== Stored data ==
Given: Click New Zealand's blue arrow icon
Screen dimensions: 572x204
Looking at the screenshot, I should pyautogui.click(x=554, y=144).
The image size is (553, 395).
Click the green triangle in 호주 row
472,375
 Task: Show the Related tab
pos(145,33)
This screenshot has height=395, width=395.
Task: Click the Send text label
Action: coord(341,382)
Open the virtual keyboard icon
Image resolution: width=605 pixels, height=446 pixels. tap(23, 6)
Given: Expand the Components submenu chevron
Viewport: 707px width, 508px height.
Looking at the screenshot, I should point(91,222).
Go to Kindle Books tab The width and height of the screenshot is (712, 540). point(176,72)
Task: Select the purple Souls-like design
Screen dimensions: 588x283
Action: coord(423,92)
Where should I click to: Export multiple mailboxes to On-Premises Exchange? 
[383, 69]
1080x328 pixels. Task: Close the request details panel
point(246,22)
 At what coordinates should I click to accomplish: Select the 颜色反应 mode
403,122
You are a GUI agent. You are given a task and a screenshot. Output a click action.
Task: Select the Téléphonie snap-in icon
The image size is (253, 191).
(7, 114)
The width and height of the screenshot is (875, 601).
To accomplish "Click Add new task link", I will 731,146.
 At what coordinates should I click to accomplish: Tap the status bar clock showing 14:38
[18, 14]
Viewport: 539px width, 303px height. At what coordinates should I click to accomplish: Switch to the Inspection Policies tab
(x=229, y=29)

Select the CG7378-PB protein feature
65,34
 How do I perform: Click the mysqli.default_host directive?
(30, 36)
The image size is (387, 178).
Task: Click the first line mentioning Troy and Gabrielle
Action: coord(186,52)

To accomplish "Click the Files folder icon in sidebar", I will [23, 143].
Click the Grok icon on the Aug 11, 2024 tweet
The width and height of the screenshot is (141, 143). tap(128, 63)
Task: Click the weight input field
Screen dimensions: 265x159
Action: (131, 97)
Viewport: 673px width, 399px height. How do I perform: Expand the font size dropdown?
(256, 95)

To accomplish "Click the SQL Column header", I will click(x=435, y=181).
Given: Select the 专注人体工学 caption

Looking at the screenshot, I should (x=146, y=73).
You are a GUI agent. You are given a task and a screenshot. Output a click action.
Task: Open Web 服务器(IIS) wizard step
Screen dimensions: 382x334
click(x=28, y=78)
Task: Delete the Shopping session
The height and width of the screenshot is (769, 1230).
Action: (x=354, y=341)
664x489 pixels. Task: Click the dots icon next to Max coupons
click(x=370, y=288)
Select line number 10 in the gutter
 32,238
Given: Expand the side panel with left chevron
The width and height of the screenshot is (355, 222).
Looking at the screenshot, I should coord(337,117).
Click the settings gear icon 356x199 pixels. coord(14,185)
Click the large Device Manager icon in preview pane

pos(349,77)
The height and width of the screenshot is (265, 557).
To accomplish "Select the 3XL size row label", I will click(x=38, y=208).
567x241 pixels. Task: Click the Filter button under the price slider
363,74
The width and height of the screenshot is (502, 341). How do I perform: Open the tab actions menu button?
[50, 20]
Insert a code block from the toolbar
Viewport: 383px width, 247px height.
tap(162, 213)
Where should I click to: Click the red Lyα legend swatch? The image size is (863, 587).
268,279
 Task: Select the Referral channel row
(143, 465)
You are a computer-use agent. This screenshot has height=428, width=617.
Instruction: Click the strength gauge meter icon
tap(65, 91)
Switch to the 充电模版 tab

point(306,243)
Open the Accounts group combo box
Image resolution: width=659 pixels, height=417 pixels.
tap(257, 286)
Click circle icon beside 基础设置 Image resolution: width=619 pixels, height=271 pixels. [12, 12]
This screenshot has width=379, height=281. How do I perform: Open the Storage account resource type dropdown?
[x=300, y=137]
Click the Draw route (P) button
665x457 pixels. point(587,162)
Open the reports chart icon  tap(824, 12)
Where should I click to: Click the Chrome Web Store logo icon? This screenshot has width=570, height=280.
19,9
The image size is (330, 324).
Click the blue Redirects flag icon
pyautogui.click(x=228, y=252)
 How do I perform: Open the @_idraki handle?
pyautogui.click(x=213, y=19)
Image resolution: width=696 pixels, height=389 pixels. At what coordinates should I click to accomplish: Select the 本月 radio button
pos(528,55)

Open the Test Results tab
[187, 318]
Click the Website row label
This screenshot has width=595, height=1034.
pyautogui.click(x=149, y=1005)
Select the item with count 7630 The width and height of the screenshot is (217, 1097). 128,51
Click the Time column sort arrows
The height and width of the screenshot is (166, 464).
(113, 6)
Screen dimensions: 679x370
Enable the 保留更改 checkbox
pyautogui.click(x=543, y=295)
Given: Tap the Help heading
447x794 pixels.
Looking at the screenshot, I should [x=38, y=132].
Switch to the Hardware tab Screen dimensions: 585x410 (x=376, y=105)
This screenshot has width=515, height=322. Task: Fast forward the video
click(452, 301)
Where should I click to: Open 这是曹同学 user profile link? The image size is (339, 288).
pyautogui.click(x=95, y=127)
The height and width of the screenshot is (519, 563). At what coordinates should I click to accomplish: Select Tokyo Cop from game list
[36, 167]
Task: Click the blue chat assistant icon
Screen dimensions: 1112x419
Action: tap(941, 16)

== Your assignment ==
Each record must be duplicated exactly, with none missing.

== Solution for this problem ==
Given: Click New Zealand's blue arrow icon
Screen dimensions: 572x204
Looking at the screenshot, I should pyautogui.click(x=554, y=144).
The image size is (553, 395).
Click the green triangle in 호주 row
472,375
 Task: Show the Related tab
pos(145,33)
This screenshot has height=395, width=395.
Task: Click the Send text label
Action: coord(341,382)
Open the virtual keyboard icon
Image resolution: width=605 pixels, height=446 pixels. tap(23, 6)
Given: Expand the Components submenu chevron
Viewport: 707px width, 508px height.
Looking at the screenshot, I should point(91,222).
Go to Kindle Books tab The width and height of the screenshot is (712, 540). point(176,72)
Task: Select the purple Souls-like design
Screen dimensions: 588x283
Action: coord(423,92)
Where should I click to: Export multiple mailboxes to On-Premises Exchange? 
[383, 69]
1080x328 pixels. Task: Close the request details panel
point(246,22)
 At what coordinates should I click to accomplish: Select the 颜色反应 mode
403,122
You are a GUI agent. You are given a task and a screenshot. Output a click action.
Task: Select the Téléphonie snap-in icon
The image size is (253, 191).
(7, 114)
The width and height of the screenshot is (875, 601).
To accomplish "Click Add new task link", I will 731,146.
 At what coordinates should I click to accomplish: Tap the status bar clock showing 14:38
[18, 14]
Viewport: 539px width, 303px height. At what coordinates should I click to accomplish: Switch to the Inspection Policies tab
(x=229, y=29)

Select the CG7378-PB protein feature
65,34
 How do I perform: Click the mysqli.default_host directive?
(30, 36)
The image size is (387, 178).
Task: Click the first line mentioning Troy and Gabrielle
Action: coord(186,52)

To accomplish "Click the Files folder icon in sidebar", I will [23, 143].
Click the Grok icon on the Aug 11, 2024 tweet
The width and height of the screenshot is (141, 143). tap(128, 63)
Task: Click the weight input field
Screen dimensions: 265x159
Action: (131, 97)
Viewport: 673px width, 399px height. How do I perform: Expand the font size dropdown?
(256, 95)

To accomplish "Click the SQL Column header", I will click(x=435, y=181).
Given: Select the 专注人体工学 caption

Looking at the screenshot, I should (x=146, y=73).
You are a GUI agent. You are given a task and a screenshot. Output a click action.
Task: Open Web 服务器(IIS) wizard step
Screen dimensions: 382x334
click(x=28, y=78)
Task: Delete the Shopping session
The height and width of the screenshot is (769, 1230).
Action: (x=354, y=341)
664x489 pixels. Task: Click the dots icon next to Max coupons
click(x=370, y=288)
Select line number 10 in the gutter
 32,238
Given: Expand the side panel with left chevron
The width and height of the screenshot is (355, 222).
Looking at the screenshot, I should coord(337,117).
Click the settings gear icon 356x199 pixels. coord(14,185)
Click the large Device Manager icon in preview pane

pos(349,77)
The height and width of the screenshot is (265, 557).
To accomplish "Select the 3XL size row label", I will click(x=38, y=208).
567x241 pixels. Task: Click the Filter button under the price slider
363,74
The width and height of the screenshot is (502, 341). How do I perform: Open the tab actions menu button?
[50, 20]
Insert a code block from the toolbar
Viewport: 383px width, 247px height.
tap(162, 213)
Where should I click to: Click the red Lyα legend swatch? The image size is (863, 587).
268,279
 Task: Select the Referral channel row
(143, 465)
You are a computer-use agent. This screenshot has height=428, width=617.
Instruction: Click the strength gauge meter icon
tap(65, 91)
Switch to the 充电模版 tab

point(306,243)
Open the Accounts group combo box
Image resolution: width=659 pixels, height=417 pixels.
tap(257, 286)
Click circle icon beside 基础设置 Image resolution: width=619 pixels, height=271 pixels. [12, 12]
This screenshot has width=379, height=281. How do I perform: Open the Storage account resource type dropdown?
[x=300, y=137]
Click the Draw route (P) button
665x457 pixels. point(587,162)
Open the reports chart icon  tap(824, 12)
Where should I click to: Click the Chrome Web Store logo icon? This screenshot has width=570, height=280.
19,9
The image size is (330, 324).
Click the blue Redirects flag icon
pyautogui.click(x=228, y=252)
 How do I perform: Open the @_idraki handle?
pyautogui.click(x=213, y=19)
Image resolution: width=696 pixels, height=389 pixels. At what coordinates should I click to accomplish: Select the 本月 radio button
pos(528,55)

Open the Test Results tab
[187, 318]
Click the Website row label
This screenshot has width=595, height=1034.
pyautogui.click(x=149, y=1005)
Select the item with count 7630 The width and height of the screenshot is (217, 1097). 128,51
Click the Time column sort arrows
The height and width of the screenshot is (166, 464).
(113, 6)
Screen dimensions: 679x370
Enable the 保留更改 checkbox
pyautogui.click(x=543, y=295)
Given: Tap the Help heading
447x794 pixels.
Looking at the screenshot, I should [x=38, y=132].
Switch to the Hardware tab Screen dimensions: 585x410 (x=376, y=105)
This screenshot has width=515, height=322. Task: Fast forward the video
click(452, 301)
Where should I click to: Open 这是曹同学 user profile link? The image size is (339, 288).
pyautogui.click(x=95, y=127)
The height and width of the screenshot is (519, 563). At what coordinates should I click to accomplish: Select Tokyo Cop from game list
[36, 167]
Task: Click the blue chat assistant icon
Screen dimensions: 1112x419
Action: tap(941, 16)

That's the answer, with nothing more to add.